(Listing of locating words and elements)
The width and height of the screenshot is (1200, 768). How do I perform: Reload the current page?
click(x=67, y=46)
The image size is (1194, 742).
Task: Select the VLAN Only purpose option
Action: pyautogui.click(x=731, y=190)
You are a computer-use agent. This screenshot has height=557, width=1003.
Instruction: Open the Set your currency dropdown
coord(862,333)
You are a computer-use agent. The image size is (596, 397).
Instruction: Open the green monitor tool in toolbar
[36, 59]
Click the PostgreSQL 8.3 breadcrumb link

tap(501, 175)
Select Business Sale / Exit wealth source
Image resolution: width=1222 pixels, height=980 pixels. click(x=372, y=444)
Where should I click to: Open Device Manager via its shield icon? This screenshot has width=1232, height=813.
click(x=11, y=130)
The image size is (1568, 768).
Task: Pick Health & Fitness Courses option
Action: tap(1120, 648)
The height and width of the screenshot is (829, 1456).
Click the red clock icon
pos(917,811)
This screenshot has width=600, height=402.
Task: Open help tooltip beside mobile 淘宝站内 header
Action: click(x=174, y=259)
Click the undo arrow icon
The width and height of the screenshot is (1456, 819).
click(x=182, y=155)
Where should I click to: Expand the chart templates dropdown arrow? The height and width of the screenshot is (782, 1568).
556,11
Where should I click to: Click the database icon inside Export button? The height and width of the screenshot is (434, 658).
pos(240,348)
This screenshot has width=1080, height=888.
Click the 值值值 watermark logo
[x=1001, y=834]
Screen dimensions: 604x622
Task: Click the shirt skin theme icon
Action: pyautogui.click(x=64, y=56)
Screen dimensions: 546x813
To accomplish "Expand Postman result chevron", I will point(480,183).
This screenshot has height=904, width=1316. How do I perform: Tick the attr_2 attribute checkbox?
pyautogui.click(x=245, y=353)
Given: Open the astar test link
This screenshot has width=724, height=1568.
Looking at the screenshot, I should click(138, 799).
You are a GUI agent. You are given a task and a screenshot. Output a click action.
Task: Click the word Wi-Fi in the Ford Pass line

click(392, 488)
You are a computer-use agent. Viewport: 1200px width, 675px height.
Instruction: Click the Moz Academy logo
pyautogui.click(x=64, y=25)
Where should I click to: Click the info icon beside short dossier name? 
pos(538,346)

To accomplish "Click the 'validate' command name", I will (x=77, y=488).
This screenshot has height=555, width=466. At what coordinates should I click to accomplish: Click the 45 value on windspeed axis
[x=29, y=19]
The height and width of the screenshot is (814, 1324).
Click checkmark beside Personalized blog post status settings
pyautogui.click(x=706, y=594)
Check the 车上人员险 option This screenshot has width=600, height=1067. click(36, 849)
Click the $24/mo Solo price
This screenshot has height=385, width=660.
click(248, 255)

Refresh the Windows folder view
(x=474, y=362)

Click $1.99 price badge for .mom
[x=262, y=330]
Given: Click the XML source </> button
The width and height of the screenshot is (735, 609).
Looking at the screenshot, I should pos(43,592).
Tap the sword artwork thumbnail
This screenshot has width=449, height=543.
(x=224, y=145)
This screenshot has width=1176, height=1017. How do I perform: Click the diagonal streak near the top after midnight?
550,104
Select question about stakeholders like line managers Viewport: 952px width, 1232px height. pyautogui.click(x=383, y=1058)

• _Task statement_
Could you copy out the listing above again, switching every "Instruction" for "Directive" and leaving the rest unchanged?

• _Task output_
The width and height of the screenshot is (1200, 768). How do I perform: Reload the current page?
click(x=67, y=46)
The image size is (1194, 742).
Task: Select the VLAN Only purpose option
Action: pyautogui.click(x=731, y=190)
You are a computer-use agent. This screenshot has height=557, width=1003.
Directive: Open the Set your currency dropdown
coord(862,333)
You are a computer-use agent. The image size is (596, 397).
Directive: Open the green monitor tool in toolbar
[36, 59]
Click the PostgreSQL 8.3 breadcrumb link

tap(501, 175)
Select Business Sale / Exit wealth source
Image resolution: width=1222 pixels, height=980 pixels. click(x=372, y=444)
Where should I click to: Open Device Manager via its shield icon? This screenshot has width=1232, height=813.
click(x=11, y=130)
The image size is (1568, 768).
Task: Pick Health & Fitness Courses option
Action: tap(1120, 648)
The height and width of the screenshot is (829, 1456).
Click the red clock icon
pos(917,811)
This screenshot has width=600, height=402.
Task: Open help tooltip beside mobile 淘宝站内 header
Action: click(x=174, y=259)
Click the undo arrow icon
The width and height of the screenshot is (1456, 819).
click(x=182, y=155)
Where should I click to: Expand the chart templates dropdown arrow? The height and width of the screenshot is (782, 1568).
556,11
Where should I click to: Click the database icon inside Export button? The height and width of the screenshot is (434, 658).
pos(240,348)
This screenshot has width=1080, height=888.
Click the 值值值 watermark logo
[x=1001, y=834]
Screen dimensions: 604x622
Task: Click the shirt skin theme icon
Action: pyautogui.click(x=64, y=56)
Screen dimensions: 546x813
To accomplish "Expand Postman result chevron", I will point(480,183).
This screenshot has height=904, width=1316. How do I perform: Tick the attr_2 attribute checkbox?
pyautogui.click(x=245, y=353)
Given: Open the astar test link
This screenshot has width=724, height=1568.
Looking at the screenshot, I should click(138, 799).
You are a GUI agent. You are given a task and a screenshot. Output a click action.
Task: Click the word Wi-Fi in the Ford Pass line

click(392, 488)
You are a computer-use agent. Viewport: 1200px width, 675px height.
Directive: Click the Moz Academy logo
pyautogui.click(x=64, y=25)
Where should I click to: Click the info icon beside short dossier name? 
pos(538,346)

To accomplish "Click the 'validate' command name", I will (x=77, y=488).
This screenshot has height=555, width=466. At what coordinates should I click to accomplish: Click the 45 value on windspeed axis
[x=29, y=19]
The height and width of the screenshot is (814, 1324).
Click checkmark beside Personalized blog post status settings
pyautogui.click(x=706, y=594)
Check the 车上人员险 option This screenshot has width=600, height=1067. click(36, 849)
Click the $24/mo Solo price
This screenshot has height=385, width=660.
click(248, 255)

Refresh the Windows folder view
(x=474, y=362)

Click $1.99 price badge for .mom
[x=262, y=330]
Given: Click the XML source </> button
The width and height of the screenshot is (735, 609).
Looking at the screenshot, I should pos(43,592).
Tap the sword artwork thumbnail
This screenshot has width=449, height=543.
(x=224, y=145)
This screenshot has width=1176, height=1017. How do I perform: Click the diagonal streak near the top after midnight?
550,104
Select question about stakeholders like line managers Viewport: 952px width, 1232px height. pyautogui.click(x=383, y=1058)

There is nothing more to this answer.